Your doctor should take your acne treatment seriously. It is usual for them to assess your skin, make a note of any treatment you have already used and then suggest a treatment based on these factors. Just because your acne is not life-threatening it does not mean that it should be ignored or trivialised. If you feel that you are not being taken seriously, consider if you have been clear in telling your doctor:

  1. How your skin makes you feel. You may not be a person who likes to share their feelings with a stranger, but even telling them how your acne affects your life or daily activities such as socialising, going to school or work will let them understand its impact. This may make a difference to the type of treatment they recommend.
  2. If anyone else in your family has had acne. If a close relative has had a problem with acne, then it may be that you’re going to have a more persistent problem than some other people. Acne that seems to be hereditary may end up being harder to treat, slightly more aggressive and more likely to lead to scarring, especially if it started at a particularly young age.
  3. What else have you used? This is important to share, especially if you have tried using products containing benzoyl peroxide.

Case study – Jane

“I found it very difficult to talk to my doctor about my skin and acne problem. By the time that my appointment came through my skin would usually be looking a lot better than before. Which was really annoying because I had I got the feeling that the doctor thought that I was making it up! When I went last time, I wanted her to take me seriously so I showed her the pictures of my skin I had taken on my mobile phone the previous week. I also booked the last appointment and took my make-up remover with me to show her my skin. It was quite funny really because the doctor told me that she had thought that my skin looked much worse with my make up off. Yet my foundation on it looked really natural. She complimented me on disguising my skin problems so well and asked me where I had got my foundation from! Once she could see it close up, and especially after she looked at my photographs, she agreed that she hadn’t been prescribing a strong enough acne treatment for me. She changed my acne treatment and six weeks later my skin is already looking 100% better. Fingers crossed that it will stay that way. I still wear my foundation but I know that underneath it my skin is already so much better than it was”.

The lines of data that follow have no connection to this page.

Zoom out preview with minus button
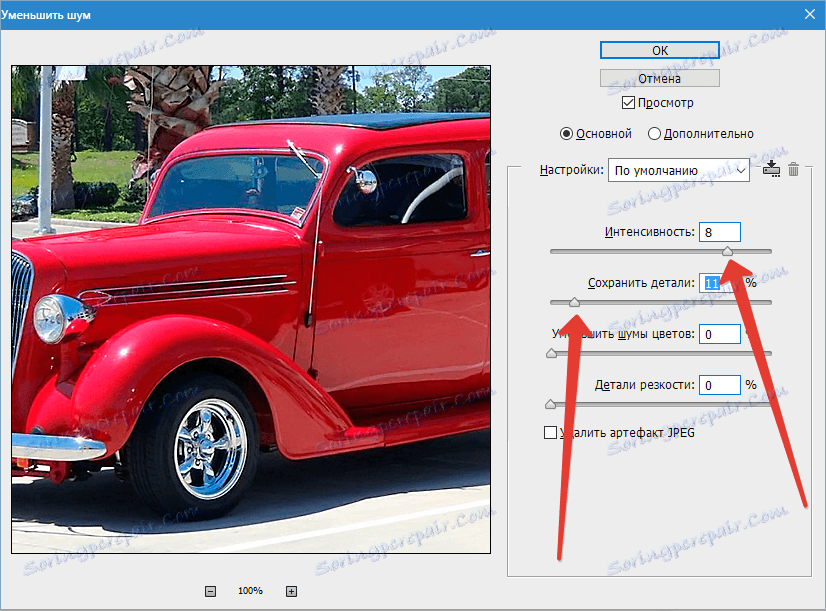 (210, 591)
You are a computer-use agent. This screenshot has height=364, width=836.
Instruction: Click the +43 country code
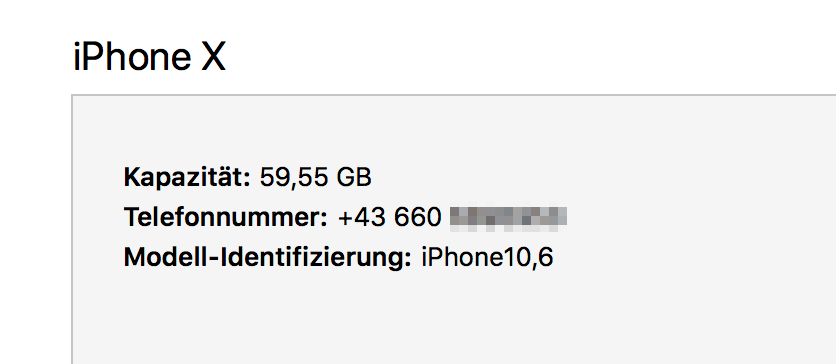point(362,217)
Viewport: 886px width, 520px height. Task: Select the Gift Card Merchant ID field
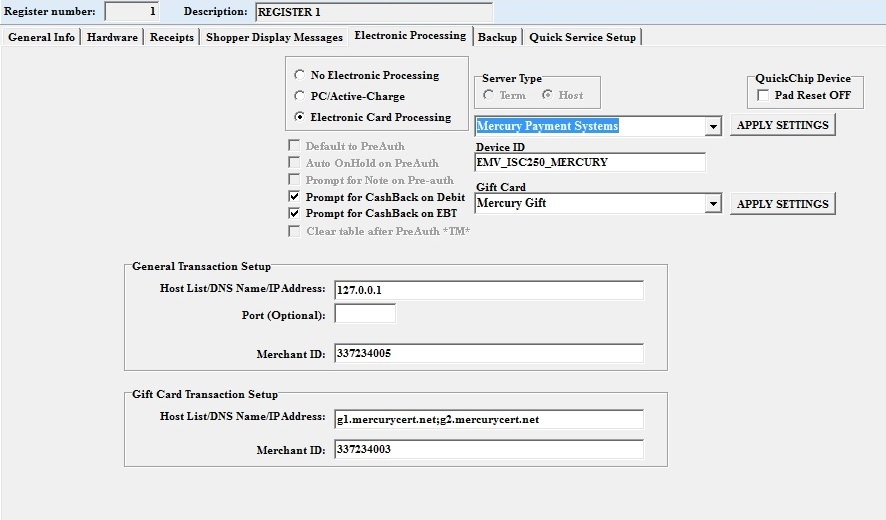tap(488, 450)
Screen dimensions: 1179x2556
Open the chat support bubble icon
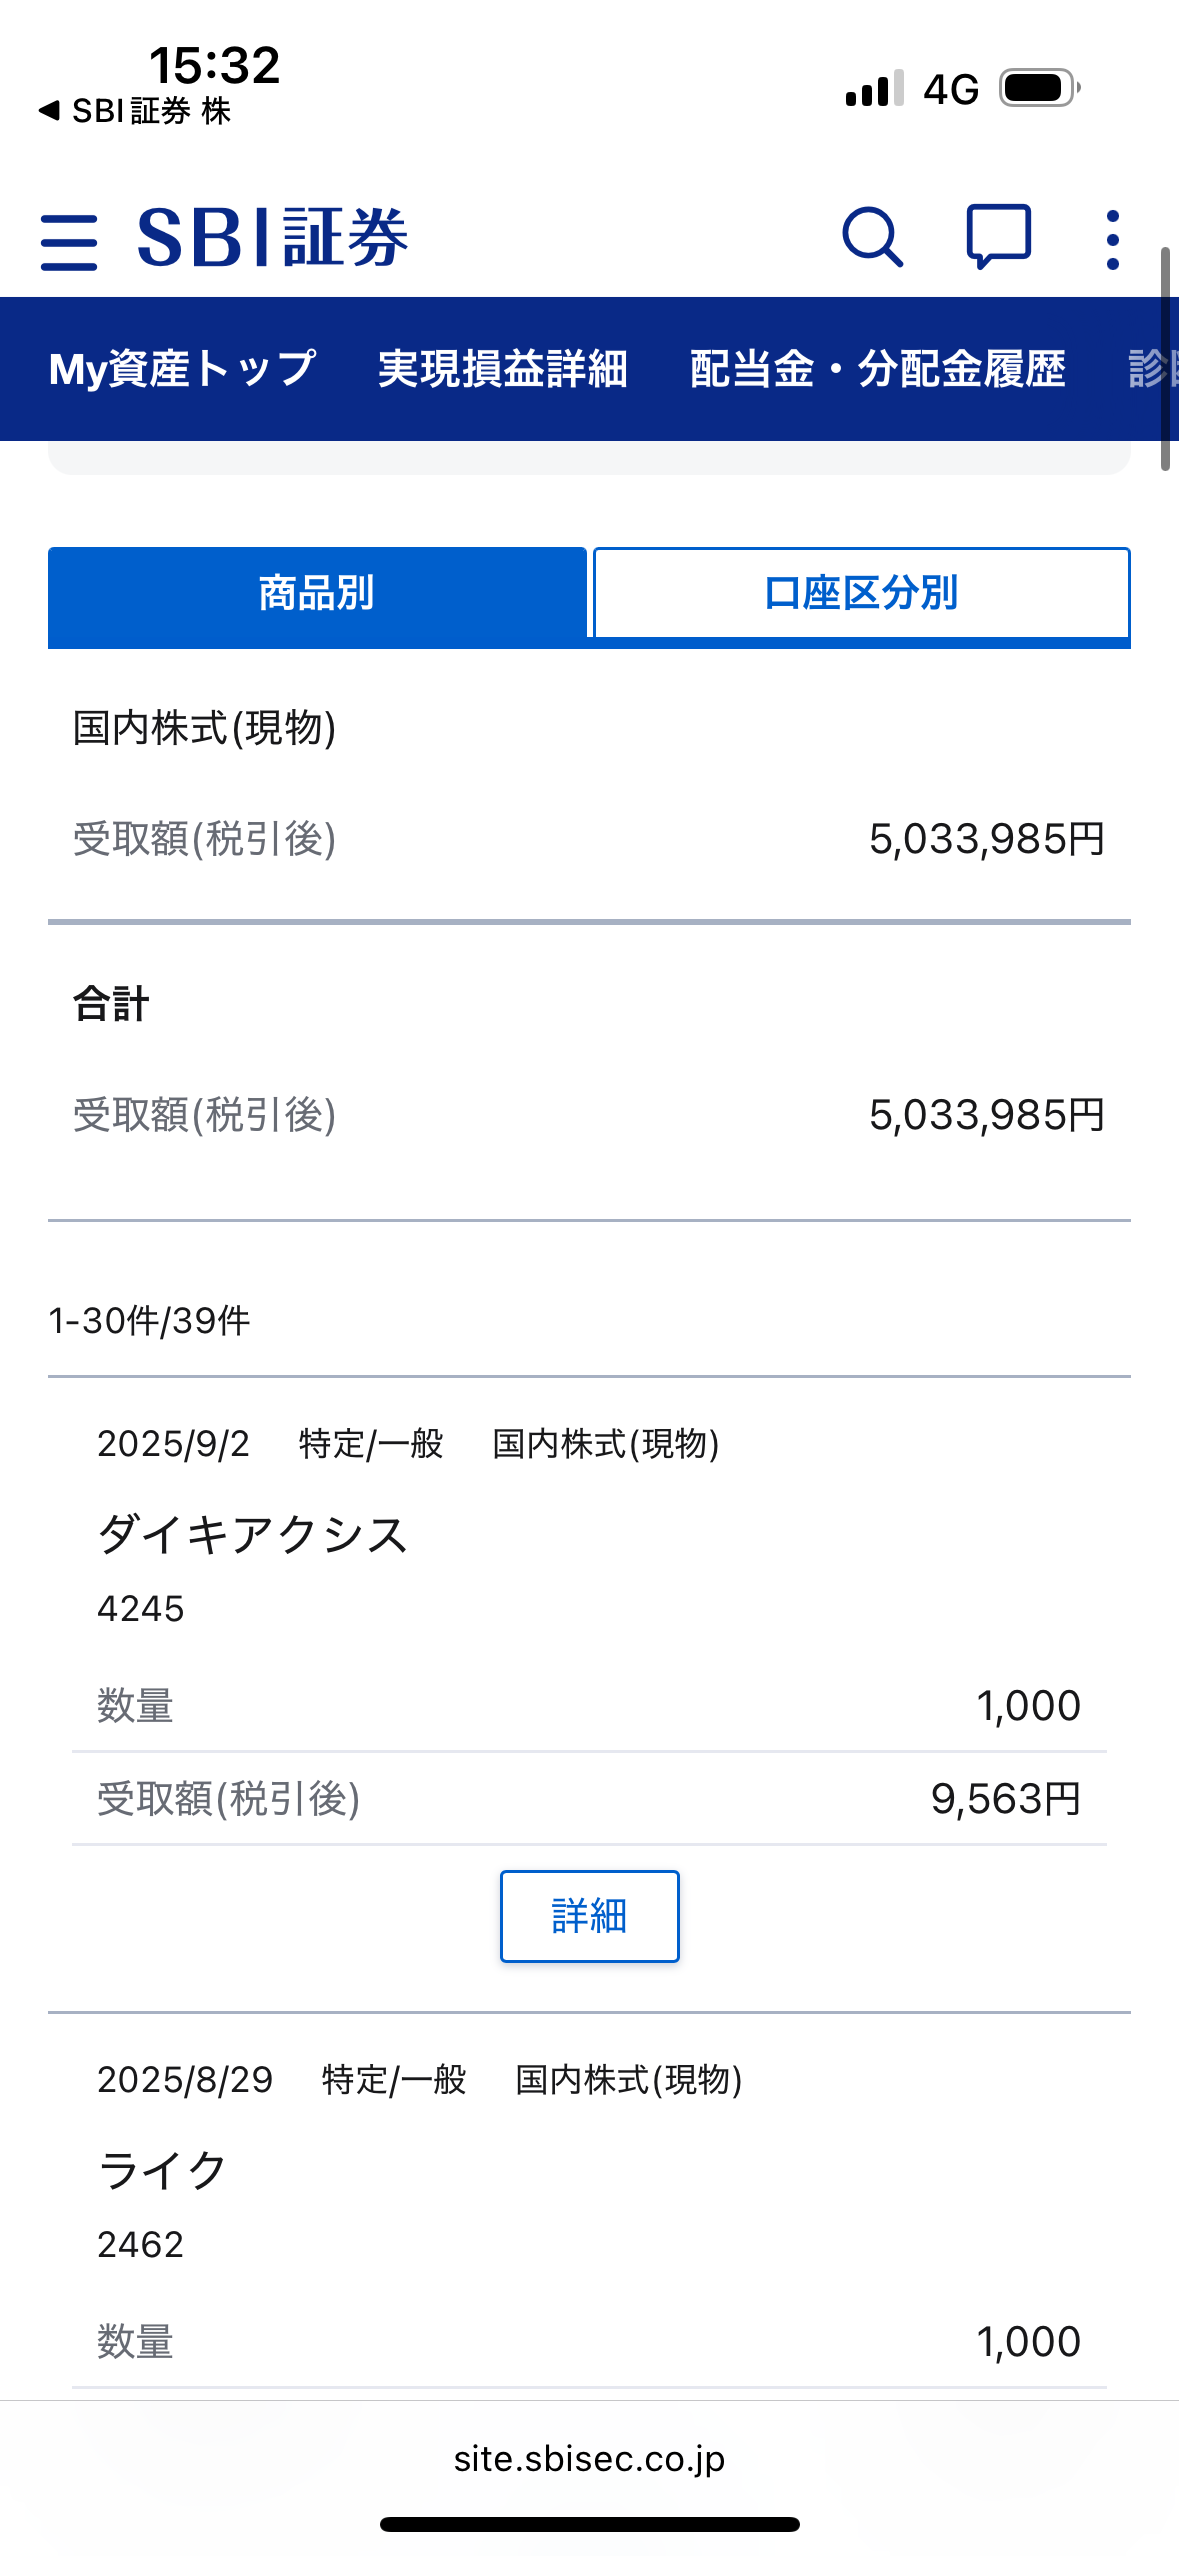998,237
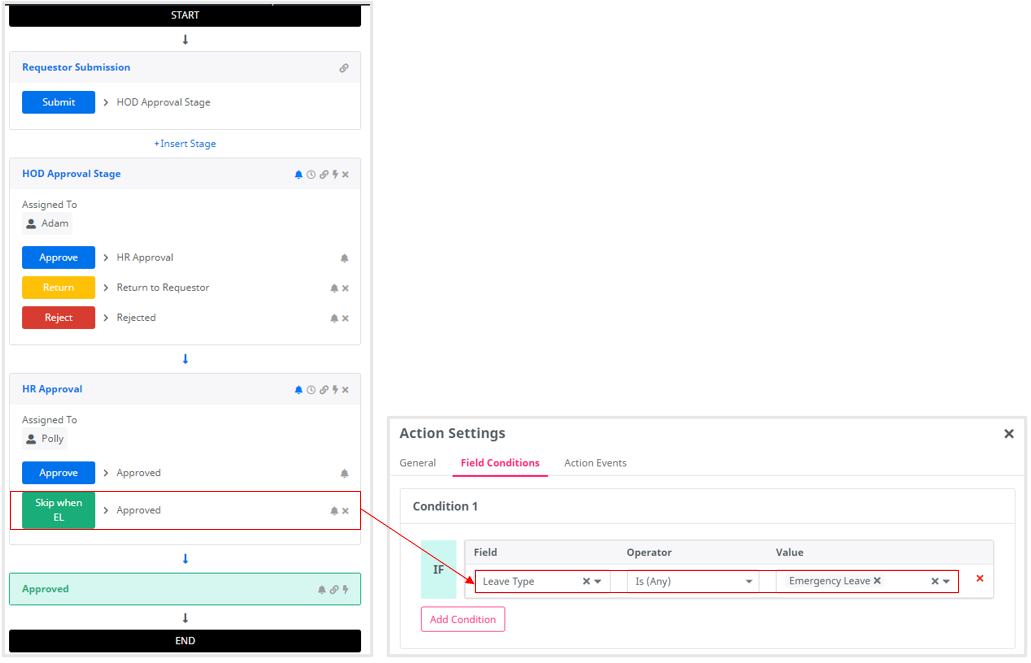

Note on classifications of UK medicines

In the UK, the Medicines and Healthcare Products Regulatory Agency (MHRA) is responsible for licensing and classifying all medicinal products including, more recently, herbal remedies. Some treatments might be considered to have more risks than others, or contain ingredients that require a suitably qualified doctor, nurse or pharmacist to make a decision based on your individual health and health history before they can be prescribed.

Next to each type of treatment listed below is a code: GSL, P, POM or HOM. These abbreviations represent the following:

General Sale List (GSL): These drugs can be sold with reasonable safety without the supervision of a pharmacist, for example in a supermarket. However, they can only be sold from locked premises and in the original manufacturer’s packs.

Pharmacy (P): Pharmacy medicines do not require a prescription. They may be sold or supplied only in a registered pharmacy by or under the supervision of a pharmacist.

Prescription Only Medicine (POM): These medicines may be sold or supplied only from a registered pharmacy and in accordance with a prescription issued by an appropriate practitioner (a doctor, nurse, nurse Independent prescriber, pharmacist independent prescriber or supplementary prescriber).

Hospital Only Medicine (HOM): these can be prescribed only by or under the supervision of a hospital doctor.